13 juin 2008

Varanasi (Benares)

Chers tous,
C'est par une matinee ou l'on a les jambes lourdes d'un train de nuit bonde que nous arrivames a Varanasi.
Il est tout juste 8 heures quand le rickshaw envoye par notre hotel se pointe, se frayant un chemin parmi les familles endormies sur le sol de la gare, surbondee aussi, tiens tiens... Il nous reconnait sans mal, devinez pourquoi! Oui, la saison n'est pas tres propice au tourisme dans le Nord, nous sommes les seuls "Non-Indians" (comme ce qu'on lit a l'entree des sites touristiques, =prix x5 ou x10 pour nous).
Le rickshaw stoppe au bout de 20 min de cahutements desormais familiers a travers la folle circulation qu'il faudra un jour que je vous decrive, tellement tu penses que jamais ca passe, mais si, ca passe.
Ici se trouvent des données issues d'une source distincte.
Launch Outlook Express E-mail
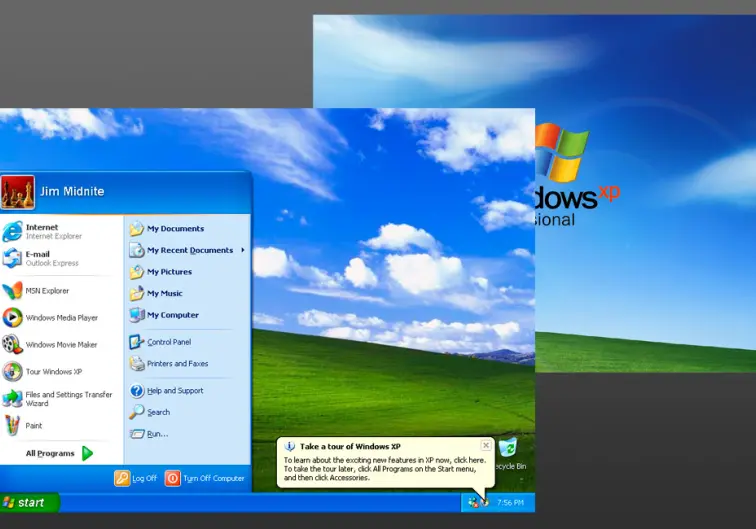Viewport: 756px width, 529px height. [x=40, y=259]
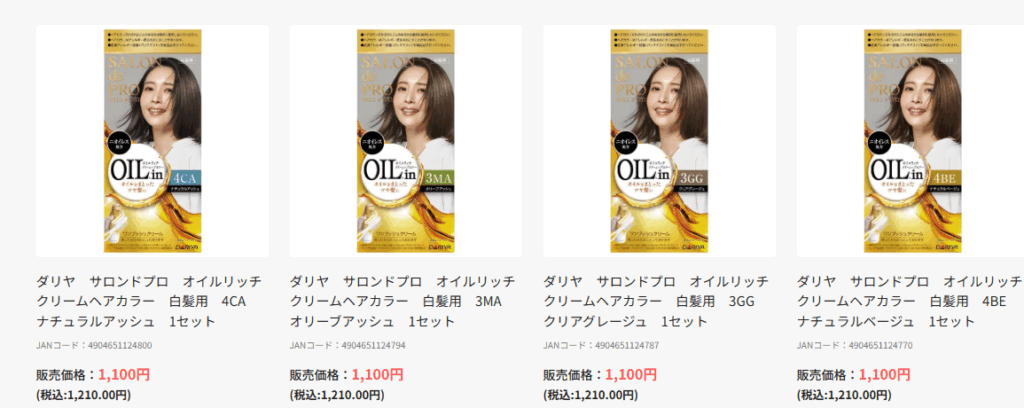Image resolution: width=1024 pixels, height=408 pixels.
Task: Click tax-included price under the 4CA item
Action: pos(84,395)
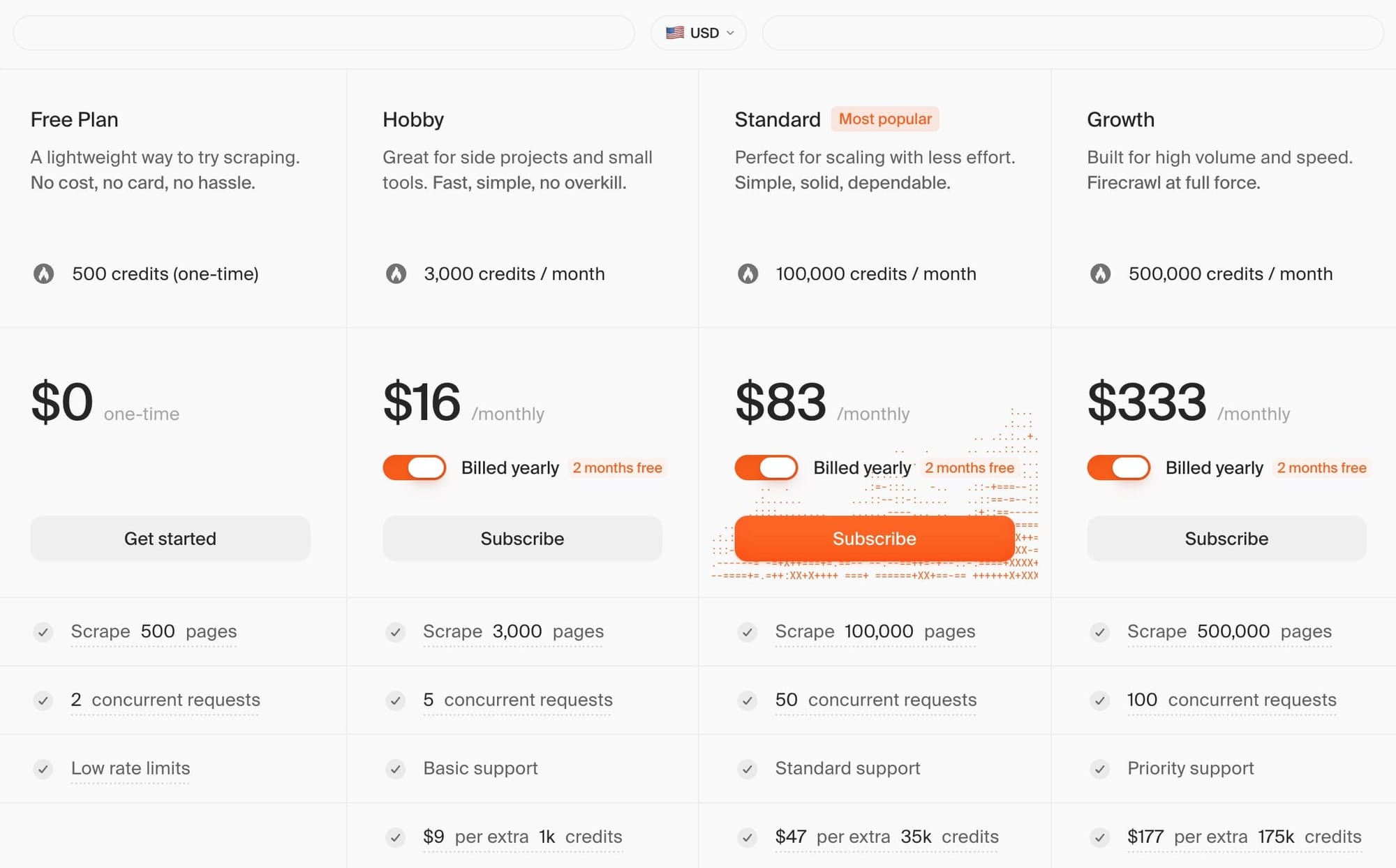1396x868 pixels.
Task: Click the checkmark beside 50 concurrent requests
Action: coord(748,701)

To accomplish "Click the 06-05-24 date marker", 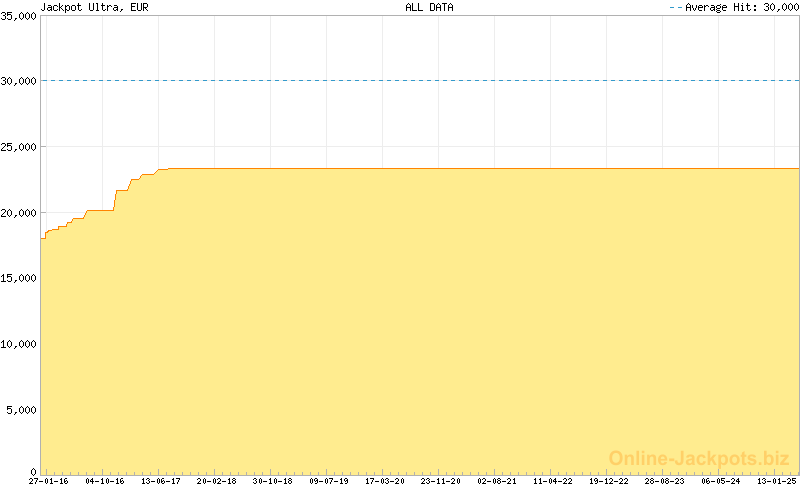I will tap(721, 481).
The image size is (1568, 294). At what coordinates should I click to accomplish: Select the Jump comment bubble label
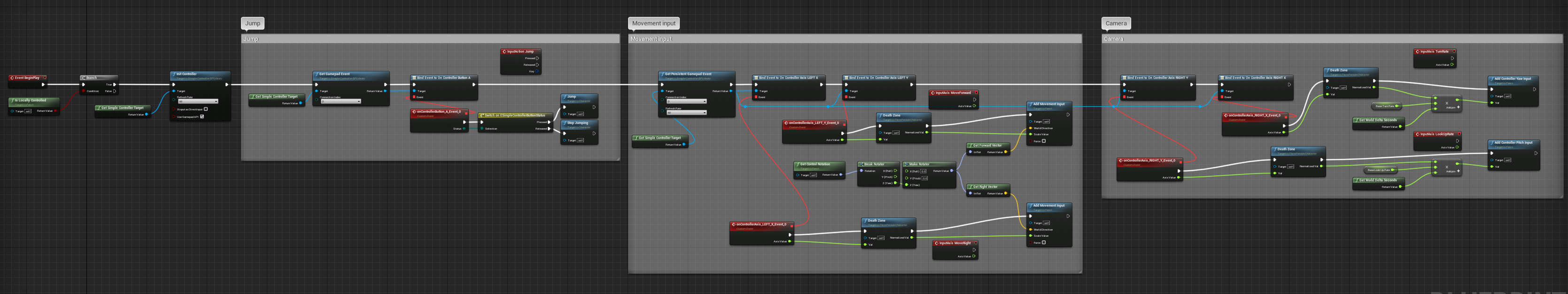point(253,23)
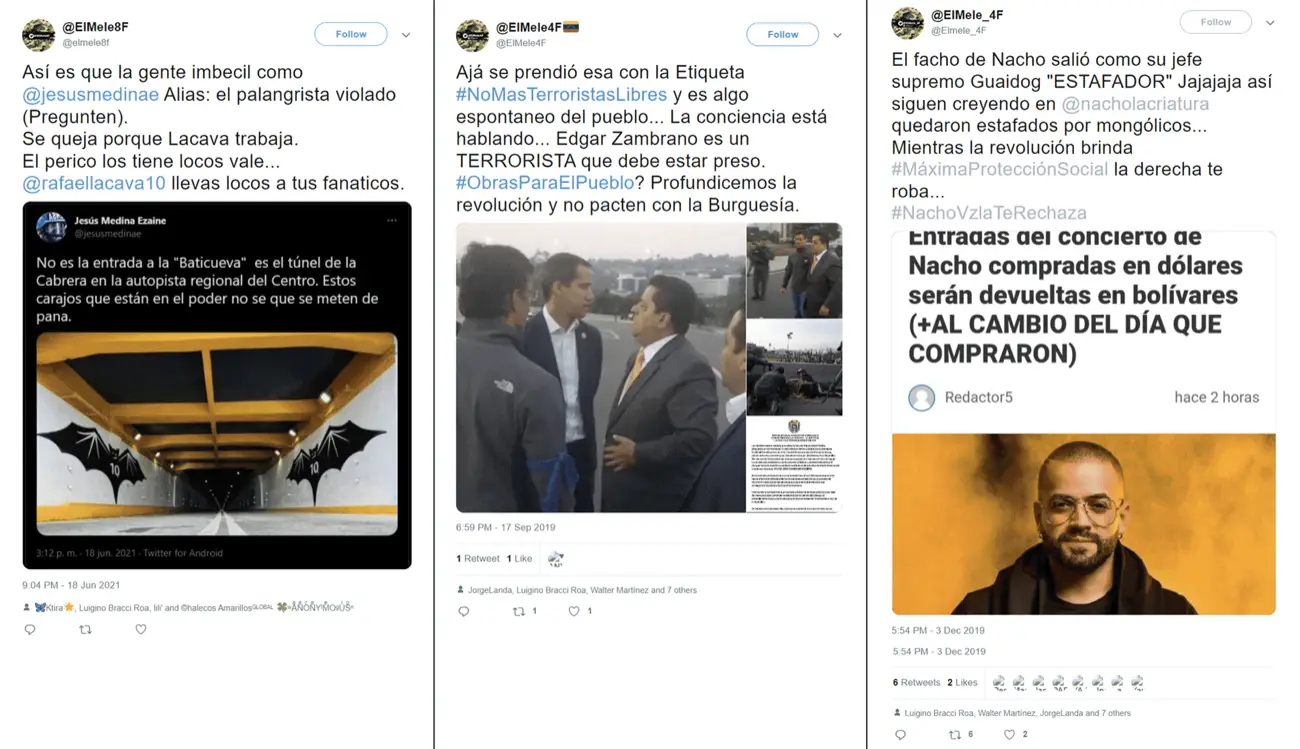The height and width of the screenshot is (749, 1300).
Task: Like the @ElMele8F tweet with heart icon
Action: [141, 630]
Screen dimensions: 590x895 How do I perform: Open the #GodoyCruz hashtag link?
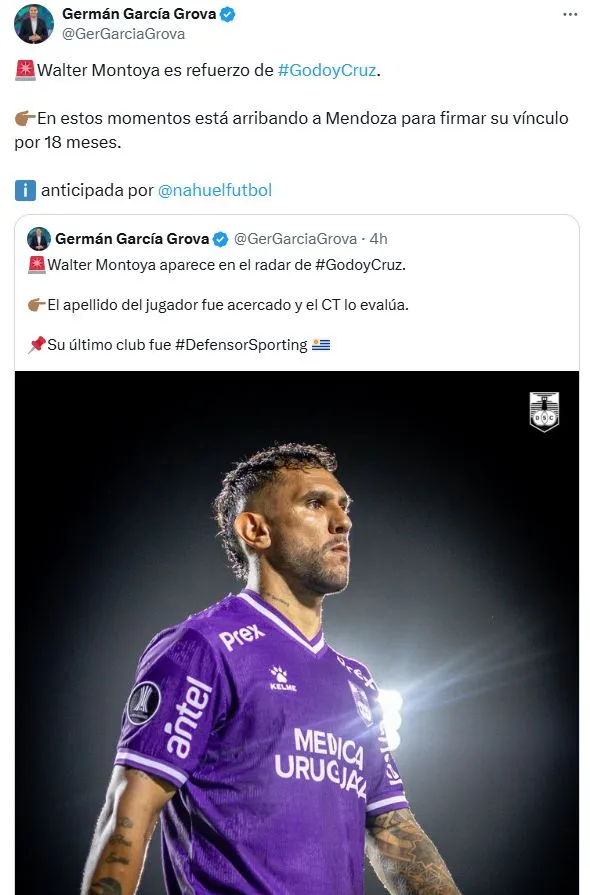(327, 70)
Et la, on le suit, encore groggis, revant du lit qui nous attend. Mais prete-t-on alors attention aux ruelles que nous empruntons ? Je me rappelle les avoir largement redecouvertes apres, et cela sans fin, jusqu'a notre depart de la ville.
Il s'agit d'un dedale inextinguible de minuscules rues, dans lesquelles il est parfois difficile de circuler avec le sac-a-dos, ou l'on se croise difficilement avec des humains, alors avec une vache, c'est une affaire, je dirais, technique. Oui, beaucoup de vaches a Vanarasi, pas aussi bien portantes que mes fieres Fresian australiennes, mais aussi enclines a la bouse. Le mot d'ordre fut donc: watch your steps, attention a la glissade!
Notre hotel, negocie a 200 ruppees la nuit (environ 3 euros, on a deja paye moins...!) donne carrement sur les ghats. Sur le Gange. Notre chambre aussi. On ne va pas insister sur le confort spartiate de la chambre avec une vue donnant sur ce fleuve sacre, on est simplement epoustoufles.
Les ghats, c'est la deuxieme partie de la ville, ce sont ces fameuses marches qui plongent dans le fleuve, ou la vie de Varanasi bat son plein. Ablutions rituelles quotidiennes, ceremonies religieuses, jeux d'eau, siestes, commerce, promenades, lieux de meditation, et... cremations.
Ce premier matin, une fois debarbouilles et remotives (on avait decide de ne pas se reposer finalement), emmenes dans un batiment surplombant le ghat des cremations, quel choc ce fut, pour tous les deux, de VOIR, de nos yeux voir ces corps se consumer sur des buchers. Quelques buchers seulement. Et un bucher par personne decedee. Mais toute la journee et toute la nuit, ces buchers brulent. Cette fumee... Je passe bien evidemment sur des details malseants. Lorsque que l'on s'eloigne, la fumee est toujours presente, mais on sent davantage les odeurs fortes des bois nobles, comme le santal, qui sont vendus aux familles pour constituer le bucher.
Mourir a Varanasi pour un Hindu est un moyen d'arreter le cycle des reincarnations, d'atteindre ainsi le nirvana.
Partout dans la ville, se trouvent des temples dedies a telle ou telle divinite, celle de la variole parmi d'autres! On voit pour des ceremonies speciales des files de pelerins obstruer une ruelle, les hommes d'un cote, les femmes de l'autre, bien sur.
Nous avons croise par hasard des Canadiens de Montreal, croises auparavant a Delhi, par deux fois, et maintenant nous decidons de passer du temps ensemble. On echange nos impressions sur cette ville millenaire, "plus ancienne que le temps lui-meme" a dit Gide.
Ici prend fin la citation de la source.